23. Ordentlicher Gewerkschaftstag der IG Metall in Frankfurt am Main / Hofmann kündigt Arbeitszeitkampagne und Einsatz für höhere Tarifbindung an
(Frankfurt am Main) - "Sicher, gerecht und selbstbestimmt - das ist unsere Orientierung für die Arbeit der Zukunft", sagte Jörg Hofmann, Erster Vorsitzender der IG Metall, am Mittwoch vor den Delegierten des Gewerkschaftstages in Frankfurt. Eine radikale Modernisierung des Bildes von Arbeit sei erforderlich, um den Folgen der Digitalisierung, der Vielfalt der Lebenssituationen oder der zunehmenden Flexibilisierungsanforderungen Rechnung zu tragen.

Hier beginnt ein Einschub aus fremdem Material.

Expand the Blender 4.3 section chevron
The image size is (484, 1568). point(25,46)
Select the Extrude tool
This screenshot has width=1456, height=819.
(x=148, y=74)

Vor allem mit einer neuen Arbeitszeitkampagne zielt die Gewerkschaft dabei auf die Rückgewinnung der gewerkschaftlichen und der persönlichen Souveränität im Umgang mit der Zeit. "Jeder Beschäftigte soll einen durchsetzbaren Anspruch erhalten, um seine Arbeitszeit für Kinderbetreuung, Pflege oder Qualifizierung zeitweise zu verändern", sagte Hofmann. Die Beschäftigten würden mehr Rechte erwarten, um im Alltag ihre Arbeitszeit selbstbestimmt zu gestalten. Das reiche vom Recht auf mobiles Arbeiten bis hin zur Schichtgestaltung im Team. Zudem sei es skandalös, dass in vielen Betrieben Arbeitszeit verfalle - oder nicht einmal erfasst werde. "Wir holen uns die Zeit zurück - das wird das Ziel unserer Kampagne sein."
Dabei sei es eine Frage der Gerechtigkeit, dass die Chancen auf eine sichere Arbeit mit verlässlichen Einkommen und beruflichen Entwicklungschancen allen Menschen offen stehen müssen. Dies beginne mit "einer Eindämmung des Niedriglohnsektors" und der Bekämpfung von Arbeitsverhältnissen zweiter Klasse.

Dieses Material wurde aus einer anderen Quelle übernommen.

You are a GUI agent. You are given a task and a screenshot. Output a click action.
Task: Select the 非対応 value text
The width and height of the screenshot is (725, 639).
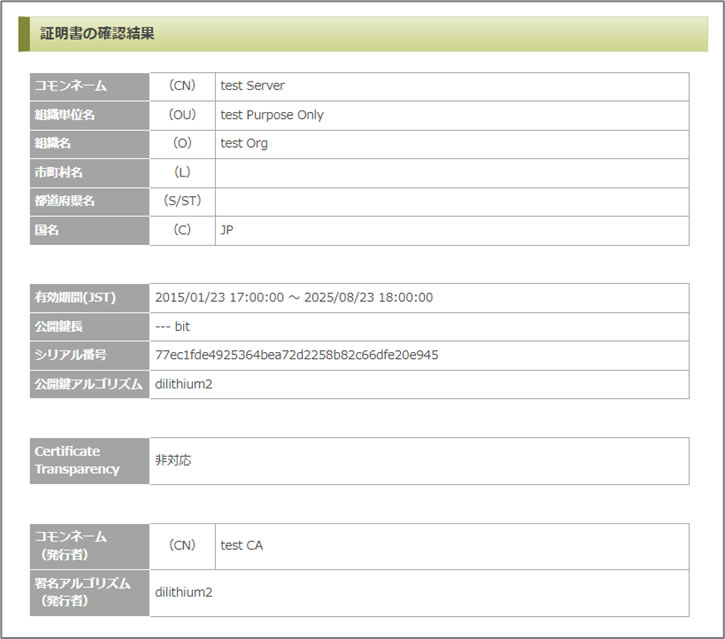[x=172, y=460]
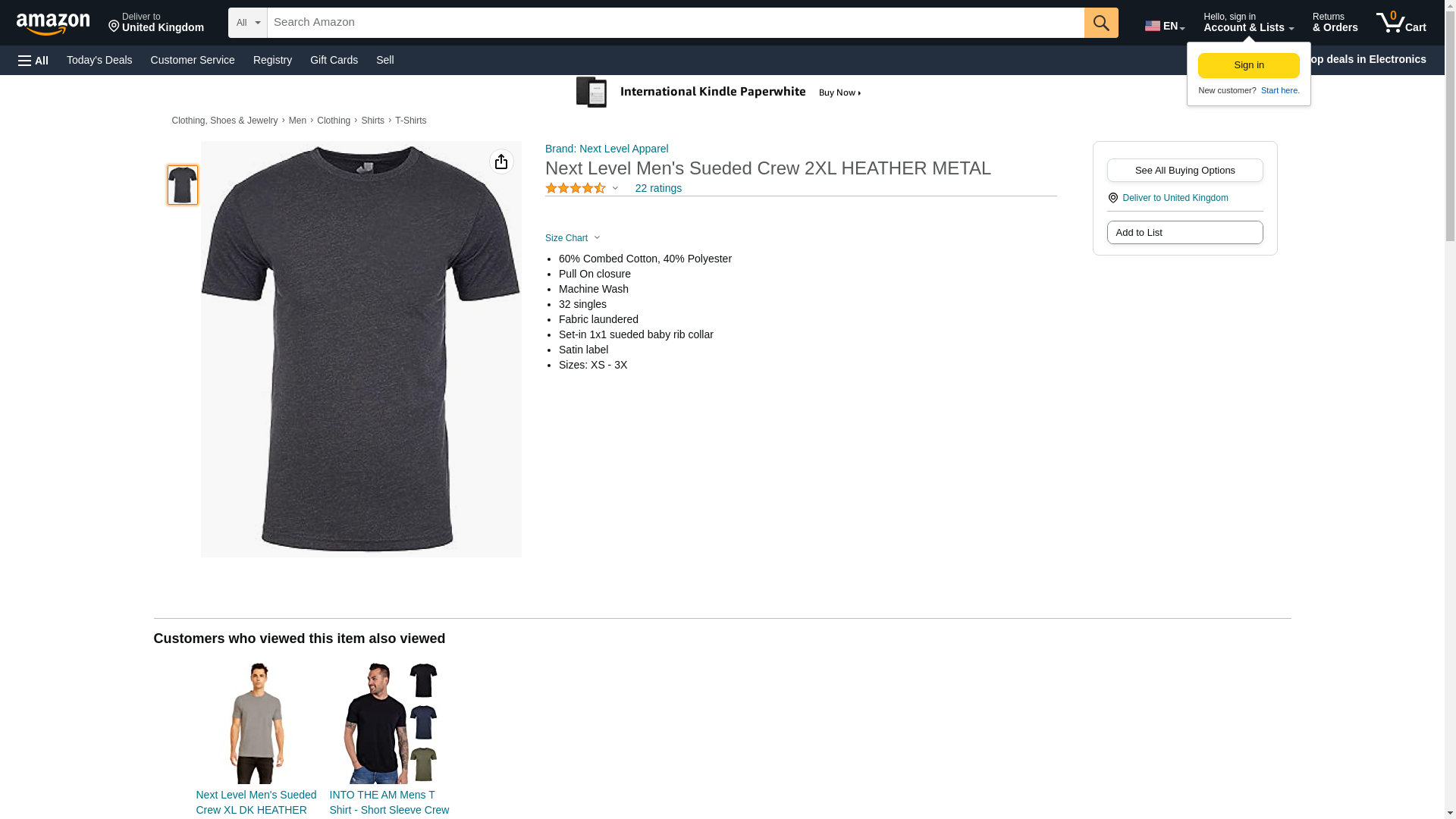Open the shopping cart icon
The image size is (1456, 819).
pos(1401,23)
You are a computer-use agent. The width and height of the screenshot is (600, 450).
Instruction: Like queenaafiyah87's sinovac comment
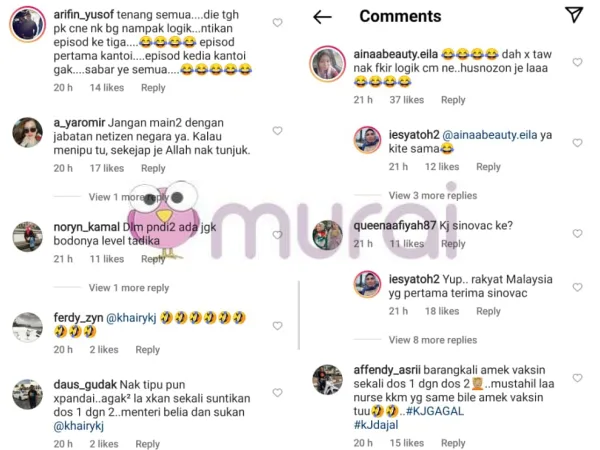(x=577, y=233)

Das zweite zentrale Anliegen der IG Metall ist, die Tarifbindung zu stärken, damit mehr Beschäftigte von tariflichen Regelungen profitieren. "Ohne stärkere Tarifbindung können wir weder der Ausbreitung prekärer Beschäftigung Grenzen setzen noch die Digitalisierung der Arbeitswelt gestalten", sagte Hofmann. Er forderte dazu auf, sich stärker für dieses Ziel zu engagieren. "Wir formulieren selbstbewusst: Die Zeit der schwindenden Tarifbindung ist vorbei!".
Das liege auch im Interesse der Arbeitgeber. "Arbeitgeber erkennen die Tarifbindung als attraktives Angebot in einem enger werdenden Fachkräftemarkt", sagte der IG Metall-Vorsitzende. Es gebe deshalb gute Chancen, den negativen Trend früherer Jahre umzukehren. Auch die Politik forderte er auf, die Bedingungen für die Tarifbindung zu stärken.
Hofmann plädierte für erweiterte Mitbestimmungsrechte und starke Arbeitnehmerrechte. "Nicht weniger, sondern mehr und an die Herausforderungen der Zukunft angepasste Mitbestimmung ist notwendig." Eine veränderte Arbeitsgesellschaft brauche erweiterte Mitbestimmungsrechte, vom Beschäftigtendatenschutz bis zu Werkverträgen.
Hofmann warb nachdrücklich für ein neues Leitbild für Wirtschaft und Gesellschaft, für einen "Sozialstaat 4.0". Auf den zentralen Feldern für den Zusammenhalt der Gesellschaft dürfe es keinen Unterbietungswettbewerb der Unternehmen, keine irrsinnigen Dumpingstrategien geben. "Wettbewerb um Innovation und Qualität ist notwendig - Umwelt, Klima und Arbeitsbedingungen müssen dem Wettbewerb entzogen werden."